To my fellow chemistry students,
I salute you. Brothers- and sisters-in-arms, in exactly three words, we know the most dreaded fact of our major:
Chemistry lab sucks.
It starts with an expectation for professional accuracy in an amateur lab environment and continues on with the post-lab you’re stuck completing late into the night.
But the entire issue stems from one simple problem, one that the department has yet to tackle: credits.
It is beyond ridiculous that chemistry labs are one-credit, especially given the sheer amount of time students put into the work for these classes.
With that said, professors in the chemistry department do a decent job of addressing the ingrained difficulties associated with lab.
Teaching assistants, for example, hold numerous office hours, during which they help students understand concepts or elaborate on lab report requirements. It’s impossible to not have access to them.

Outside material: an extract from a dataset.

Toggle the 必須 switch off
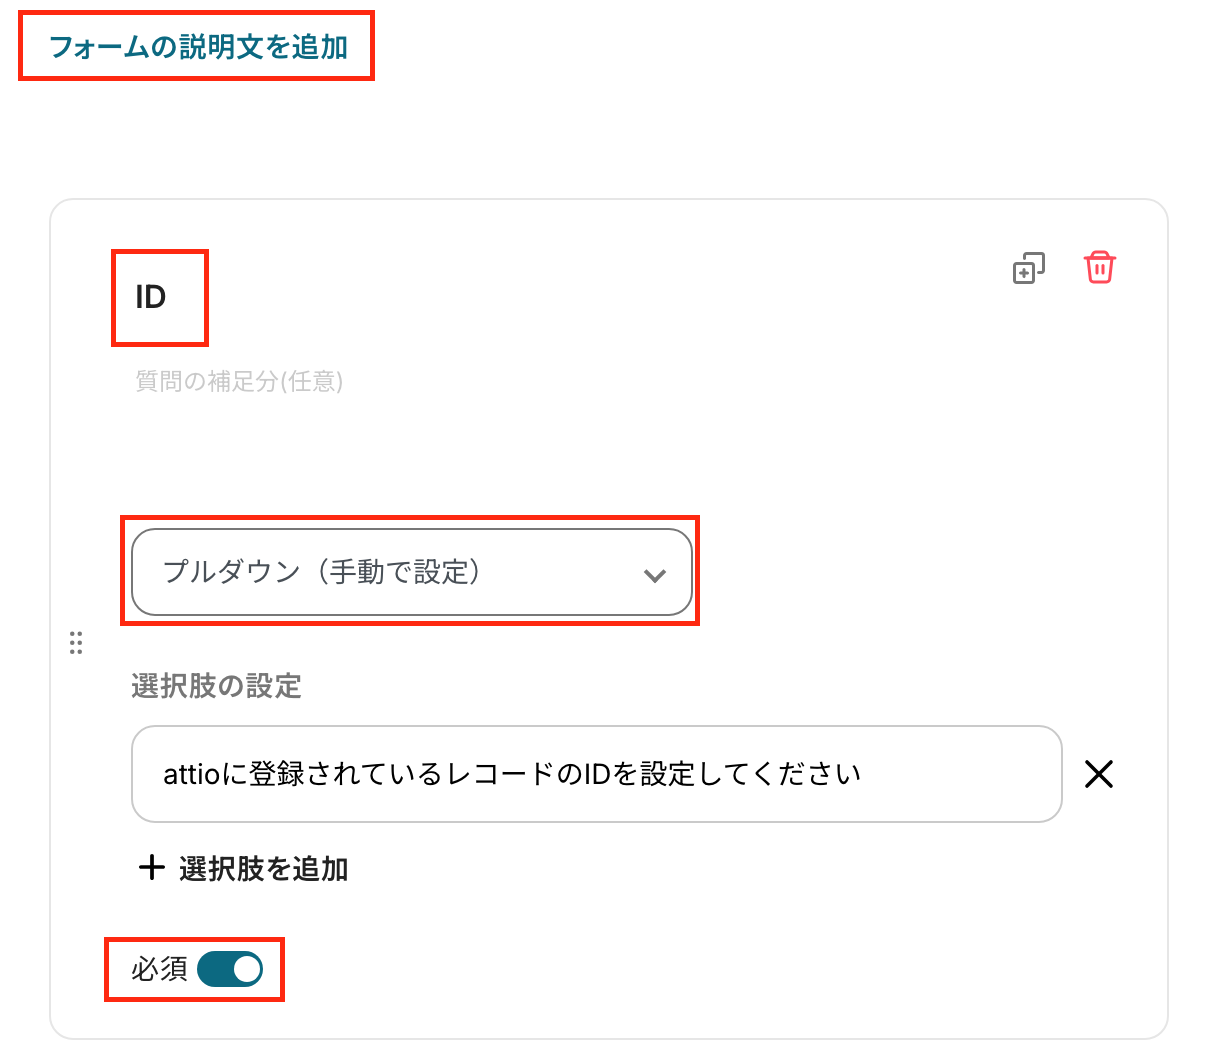The image size is (1206, 1058). 230,969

Even with the help, the average score for the Organic Chemistry Laboratory II midterm I took last week was a 35.4 out of 75. That’s a 47 percent.
You can guess on the midterm and lab and you’ll probably do better than that kid next to you who read the book. Yes, in chemistry, we do in fact read the textbook.
By the numbers, I spend seven hours a week working on chem lab — more than any other class this semester. Time spent comes from the three-hour labs and four hours spent living with the TA in the Chemistry Building.
This university doesn’t seem to consider the disconnect between workload and course credit to be a problem for the majority of undergraduate chemistry labs.
Credits are earned under a semester hour system — a unit of credit equivalent to a subject pursued one period a week for one semester, according to the university undergraduate catalog.
Often times, one period is equal to about 50 minutes of instructional time. This guideline can be seen at this university with most three-credit courses, which often have three 50-minute, or two 75-minute lectures and discussions per week.
Unfortunately, the same system isn’t applied to labs. In fact, according to the undergraduate catalog, “two or three hours of laboratory or field work are equivalent to one lecture or recitation period.”
In other words, the university considers the three hours students spend in chemistry lab equal to one 50-minute lecture, which is wrong on so many levels. It is a major problem when a course requires more work than an organic chemistry lecture but is weighted the same as UNIV100: The Student in the University.
The simple solution is to make chemistry lab easier.
This isn’t a cry from an over-stressed student. Bumping up the credit count would push many science majors past the credit limit per semester; that’s a problem. By taking off the workload, department officials would finally be matching the credit value with the amount of time spent on the course.